Gas. Natural gas lines rarely leak but when they do, the result can be quite “explosive.” Gas lines are one of the few utilities where placement under paved areas is permissible and may be desirable if properly marked. Since gas mains are pressurized, they may be run parallel to other pressurized lines such as water mains. However, some distance should be maintained from utilities that may require more common excavation (steam) or sewer lines, especially sanitary.  Nonpressurized mains can provide a conduit for leaking gas, routing them to building locations where they may be trapped and possibly ignited.

Domestic Water. Water mains serving a campus, like some other utilities, are best if looped and sized liberally for future growth. However, unlike other utilities, they are more prone to leaks because of the dynamics of pumping long distances from wells or reservoirs. It is important to maintain water pressure for fire safety. Because of these characteristics, large swings in water pressure are common, often leading to over-pressurization that causes old lines, valves, and joints to fail. So it’s not a question of if water mains will spring a leak, but when, and it usually happens at the worst possible times.  While water mains may be placed near paved roadways, they should be placed on one side or the other so that excavation for repair can be performed without closing the entire roadway. Where water mains cross important intersections or other utilities, buildings, and tunnels, the risk of leaks can be managed by sleeving the line. In designing the best routes for water mains, remember that minor leaks can quickly grow into a major one, undermining or destabilizing surrounding soil that other utility lines or foundations rely on for their support.

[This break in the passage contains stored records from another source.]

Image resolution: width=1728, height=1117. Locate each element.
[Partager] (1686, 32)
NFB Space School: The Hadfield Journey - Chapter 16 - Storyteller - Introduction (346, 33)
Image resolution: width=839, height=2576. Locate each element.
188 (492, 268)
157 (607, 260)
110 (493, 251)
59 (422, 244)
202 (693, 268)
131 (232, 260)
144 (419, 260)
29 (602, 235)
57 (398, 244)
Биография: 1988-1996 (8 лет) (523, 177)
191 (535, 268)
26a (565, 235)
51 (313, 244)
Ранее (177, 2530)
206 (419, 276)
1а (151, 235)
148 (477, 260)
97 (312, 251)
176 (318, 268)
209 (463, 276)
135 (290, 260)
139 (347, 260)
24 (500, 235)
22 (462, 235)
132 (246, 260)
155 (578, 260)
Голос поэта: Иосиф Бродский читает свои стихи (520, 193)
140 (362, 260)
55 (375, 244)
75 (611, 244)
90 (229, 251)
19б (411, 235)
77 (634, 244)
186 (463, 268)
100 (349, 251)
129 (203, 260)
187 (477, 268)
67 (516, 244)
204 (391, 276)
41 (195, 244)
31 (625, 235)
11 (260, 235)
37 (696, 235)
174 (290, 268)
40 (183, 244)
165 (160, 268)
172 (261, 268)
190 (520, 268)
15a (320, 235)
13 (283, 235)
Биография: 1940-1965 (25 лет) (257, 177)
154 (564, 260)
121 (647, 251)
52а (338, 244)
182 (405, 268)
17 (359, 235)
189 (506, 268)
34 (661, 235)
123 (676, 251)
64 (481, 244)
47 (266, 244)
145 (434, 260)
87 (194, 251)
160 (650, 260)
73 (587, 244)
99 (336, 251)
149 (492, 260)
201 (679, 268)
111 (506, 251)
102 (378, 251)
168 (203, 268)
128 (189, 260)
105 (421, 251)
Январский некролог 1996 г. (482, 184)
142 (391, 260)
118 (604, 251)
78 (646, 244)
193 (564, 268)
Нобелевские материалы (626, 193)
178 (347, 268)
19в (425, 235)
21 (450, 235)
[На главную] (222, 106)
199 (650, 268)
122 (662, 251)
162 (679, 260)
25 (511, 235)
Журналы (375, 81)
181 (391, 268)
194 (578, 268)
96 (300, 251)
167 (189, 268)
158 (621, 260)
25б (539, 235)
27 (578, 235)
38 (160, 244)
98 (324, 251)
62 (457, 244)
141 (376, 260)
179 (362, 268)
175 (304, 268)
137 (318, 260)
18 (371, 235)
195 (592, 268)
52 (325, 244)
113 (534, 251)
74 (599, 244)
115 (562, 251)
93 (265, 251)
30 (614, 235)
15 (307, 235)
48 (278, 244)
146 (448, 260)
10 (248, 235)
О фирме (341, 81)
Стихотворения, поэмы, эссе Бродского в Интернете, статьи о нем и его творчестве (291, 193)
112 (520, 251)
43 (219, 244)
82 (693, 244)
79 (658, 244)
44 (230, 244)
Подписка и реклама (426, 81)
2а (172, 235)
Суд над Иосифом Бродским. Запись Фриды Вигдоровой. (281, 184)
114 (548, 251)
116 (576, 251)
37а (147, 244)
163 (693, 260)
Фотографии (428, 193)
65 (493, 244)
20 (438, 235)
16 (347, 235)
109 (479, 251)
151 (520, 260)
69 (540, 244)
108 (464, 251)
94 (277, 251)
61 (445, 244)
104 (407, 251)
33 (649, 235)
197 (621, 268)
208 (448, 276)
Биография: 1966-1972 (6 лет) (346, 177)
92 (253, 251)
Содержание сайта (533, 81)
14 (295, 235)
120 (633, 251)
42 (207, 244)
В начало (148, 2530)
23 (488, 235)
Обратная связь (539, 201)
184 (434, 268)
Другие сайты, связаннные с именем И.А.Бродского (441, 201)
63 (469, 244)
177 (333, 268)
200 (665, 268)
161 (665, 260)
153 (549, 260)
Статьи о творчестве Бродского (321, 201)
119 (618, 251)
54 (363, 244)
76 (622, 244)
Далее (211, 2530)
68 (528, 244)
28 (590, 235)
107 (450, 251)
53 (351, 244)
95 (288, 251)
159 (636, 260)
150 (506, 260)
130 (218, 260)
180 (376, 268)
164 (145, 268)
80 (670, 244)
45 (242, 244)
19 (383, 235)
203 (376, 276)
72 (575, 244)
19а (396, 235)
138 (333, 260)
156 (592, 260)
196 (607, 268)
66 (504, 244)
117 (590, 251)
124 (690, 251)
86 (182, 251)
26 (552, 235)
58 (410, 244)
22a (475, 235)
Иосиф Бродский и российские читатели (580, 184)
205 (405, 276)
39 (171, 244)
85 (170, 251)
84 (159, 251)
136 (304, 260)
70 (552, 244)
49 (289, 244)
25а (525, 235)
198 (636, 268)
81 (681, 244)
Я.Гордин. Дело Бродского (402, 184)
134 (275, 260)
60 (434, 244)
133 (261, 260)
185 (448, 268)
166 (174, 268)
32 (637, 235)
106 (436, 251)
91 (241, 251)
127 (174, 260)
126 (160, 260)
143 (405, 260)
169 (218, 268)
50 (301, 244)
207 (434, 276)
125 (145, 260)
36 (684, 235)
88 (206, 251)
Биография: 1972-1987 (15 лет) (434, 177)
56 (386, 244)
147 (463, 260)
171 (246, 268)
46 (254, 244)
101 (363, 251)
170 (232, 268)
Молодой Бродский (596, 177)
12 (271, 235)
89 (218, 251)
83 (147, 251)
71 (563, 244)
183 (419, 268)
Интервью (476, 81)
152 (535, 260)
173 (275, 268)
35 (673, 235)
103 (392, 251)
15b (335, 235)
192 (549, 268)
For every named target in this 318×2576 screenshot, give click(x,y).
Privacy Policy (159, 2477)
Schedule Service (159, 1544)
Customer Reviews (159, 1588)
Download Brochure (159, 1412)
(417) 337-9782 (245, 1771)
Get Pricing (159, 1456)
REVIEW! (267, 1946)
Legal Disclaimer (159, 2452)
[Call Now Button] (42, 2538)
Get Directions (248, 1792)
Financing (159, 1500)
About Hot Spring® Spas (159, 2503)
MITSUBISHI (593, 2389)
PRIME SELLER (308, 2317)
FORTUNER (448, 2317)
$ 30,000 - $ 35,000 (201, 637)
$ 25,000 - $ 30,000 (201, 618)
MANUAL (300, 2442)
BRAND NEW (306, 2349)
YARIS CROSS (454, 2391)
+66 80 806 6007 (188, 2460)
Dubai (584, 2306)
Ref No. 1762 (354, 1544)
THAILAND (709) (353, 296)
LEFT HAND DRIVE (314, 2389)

Irrigation. Traditional irrigation systems have used potable water sources. However, increasingly, the use of collected rain or grey water is being used to conserve water. In order to use this resource, holding tanks and cisterns, must be constructed, and the water held by them must be piped to the areas requiring irrigation. A well-planned system for both collecting and distributing the water can be developed as part of overall infrastructure plan. However, special precautions must be exercised to route and clearly mark grey water irrigation systems to prevent inadvertent cross-connection with domestic water supplies.

Looking Ahead.   In an era of rapid technological advancement, innovations in sustainable energy, water, waste, and telecommunications are reshaping how we design and use campus buildings. This will certainly affect future decisions on campus utilities.  Wireless transmission of voice and data is now commonplace but this same technology may apply to electrical power transmission in the future. Heating and cooling of campus facilities using new and different technologies such as solar, wind or geothermal sources directly affect utility sizing and distribution decisions.  Water supply and sewage systems must now be considered in light of storm water retention, groundwater recharging, the use of gray water for irrigation and other non-potable water purposes, and newer treatment technologies such as desalinization of sea water.  The planning of campus utility systems must now be cognizant of such changes in technology and policy and prudent strategies developed to accommodate this continuing evolution.